#### EXERCISE MATERIAL ####

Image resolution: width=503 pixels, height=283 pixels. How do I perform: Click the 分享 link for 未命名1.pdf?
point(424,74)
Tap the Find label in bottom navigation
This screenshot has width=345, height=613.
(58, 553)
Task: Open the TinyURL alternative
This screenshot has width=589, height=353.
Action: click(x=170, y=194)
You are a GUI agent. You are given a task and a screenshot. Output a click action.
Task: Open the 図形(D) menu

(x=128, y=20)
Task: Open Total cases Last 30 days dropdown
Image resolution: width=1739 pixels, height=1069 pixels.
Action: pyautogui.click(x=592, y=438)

####
#### EXERCISE MATERIAL ####

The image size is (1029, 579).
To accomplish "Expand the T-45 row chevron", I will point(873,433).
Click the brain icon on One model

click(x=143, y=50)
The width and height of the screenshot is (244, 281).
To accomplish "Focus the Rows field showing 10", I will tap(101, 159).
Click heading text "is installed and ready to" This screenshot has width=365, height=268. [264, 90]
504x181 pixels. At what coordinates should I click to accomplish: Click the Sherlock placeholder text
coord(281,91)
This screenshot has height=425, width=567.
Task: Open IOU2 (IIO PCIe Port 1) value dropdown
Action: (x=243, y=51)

####

Where a line above includes "will", copy that line.

To accomplish "Expand the T-45 row chevron", I will point(873,433).
To accomplish "Focus the Rows field showing 10", I will tap(101, 159).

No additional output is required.